George on Thursday stood behind the findings of his review but declined to comment about the meeting allegations.

Karen Kraushaar, a spokeswoman for the inspector general’s office, defended the inspector general’s audit Thursday, saying it “looked at the entire process of how the IRS was reviewing 501(c)(4)s,” otherwise known as social welfare groups.

George added: “We noted there were other ‘be on the lookout’ lists that included other types of organizations, but that was not the initial charge of the review and not the focus.”

The inspector general’s report, released in May, said the IRS “used inappropriate criteria that identified for review Tea Party and other organizations applying for tax-exempt status.” Earlier that month, then-IRS official Lois Lerner alluded to the findings when she acknowledged in response to a planted question that the agency had targeted groups with “tea party” and “patriot” in their names.

The complaint against George follows a letter that Rep. Elijah E. Cummings (D-Md.) and Connolly sent to George suggesting that he had narrowed the scope of his IRS review after agreeing to hold one-party meetings with Republican staff on the House oversight committee, headed by Rep. Darrell Issa (R-Calif.). Cummings is the ranking Democrat on the panel, while Connolly is the top Democrat on one of its subcommittees.

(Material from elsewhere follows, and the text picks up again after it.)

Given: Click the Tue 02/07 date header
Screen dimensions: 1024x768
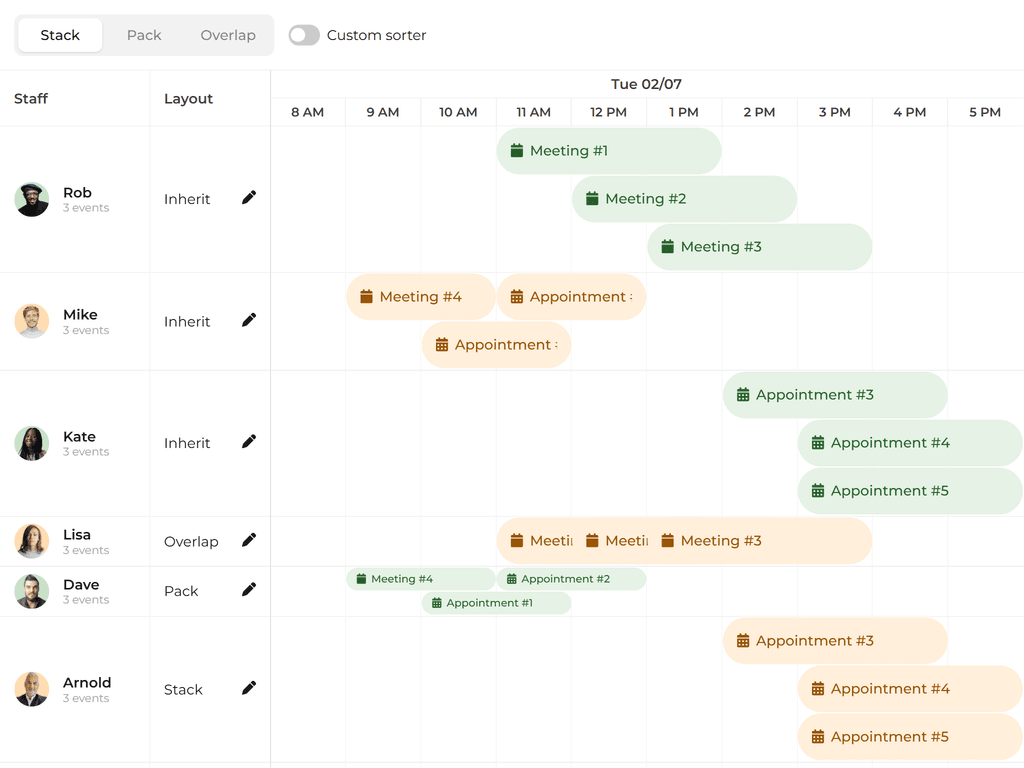Looking at the screenshot, I should point(646,84).
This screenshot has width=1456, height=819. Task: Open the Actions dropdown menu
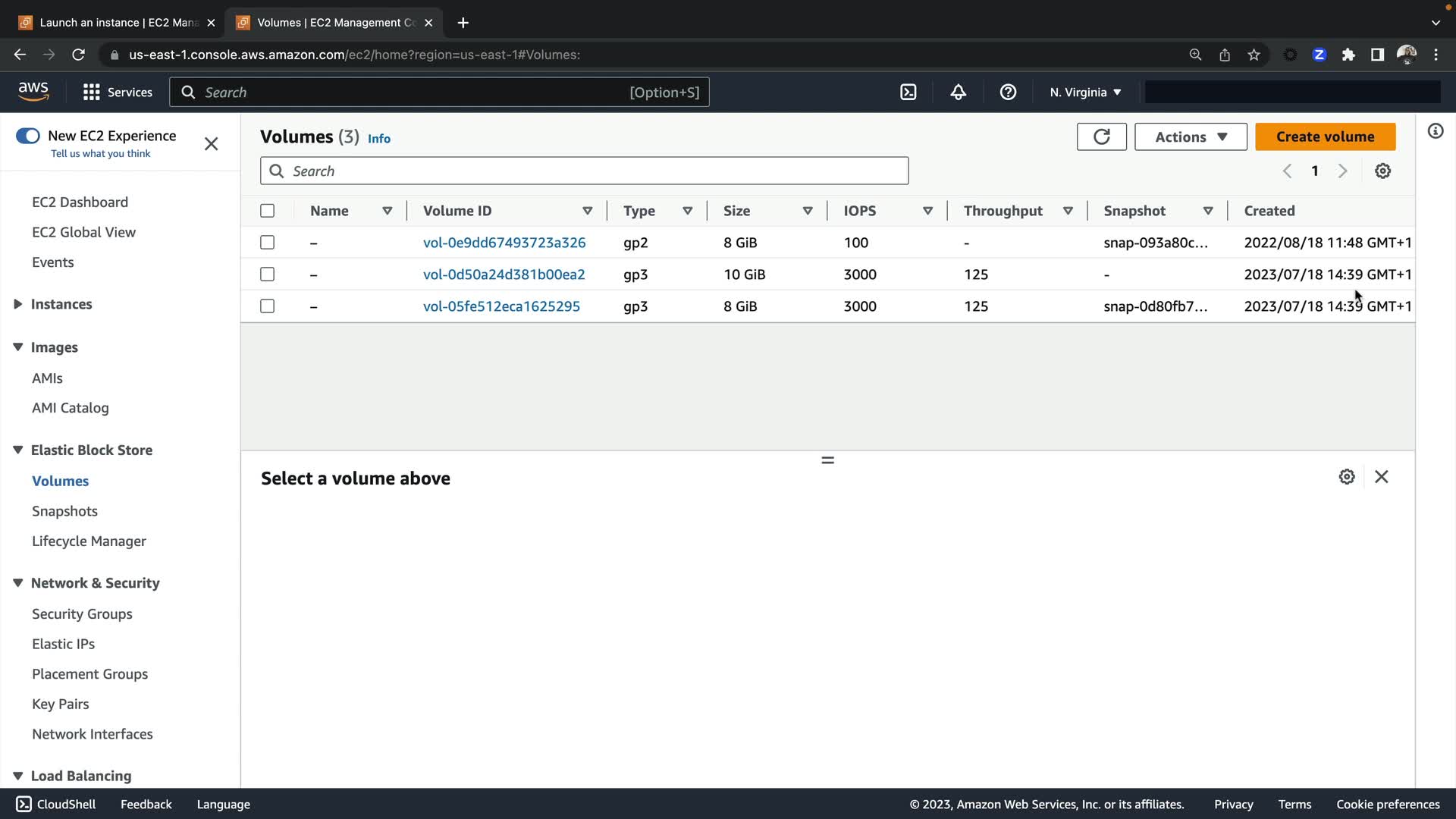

The letter asked George to hand over documents from his office that related to defining the audit’s limits. It also asked the inspector general to avoid meetings that would exclude Democrats and to provide Democratic staff with the briefings they missed.

Critics of the IRS report say the audit focused too much on an a “be on the lookout” list that targeted groups with conservative names, while ignoring older lists that contained terms associated with progressive themes. Republicans have used the report to attack the Obama administration but have failed in their efforts to link the problems to White House political motives.

George’s audit led to public outrage, six federal investigations and a leadership shake-up at the IRS. It also prompted the Treasury Department to draft potential new guidelines to distinguish what types of activities could disqualify groups from tax-exempt status, defining certain election-related initiatives, such as preparing voter guides or holding voter-registration drives, as “candidate-related political activities.”

Supporters of the recommended rule changes say they would set clearer boundaries and help IRS employees understand which applications to reject. But many Republicans and others have opposed the recommendations, saying they could hinder free speech.

Connolly and Cartwright sent their complaint to three members of the Council of the Inspectors General on Integrity and Efficiency on Thursday. The recipients were: Joseph Campbell, a top official with the FBI’s criminal investigation division; Beth Colbert, deputy director of management for the White House Office of Management and Budget; and Phyllis K. Fong, the Department of Agriculture inspector general.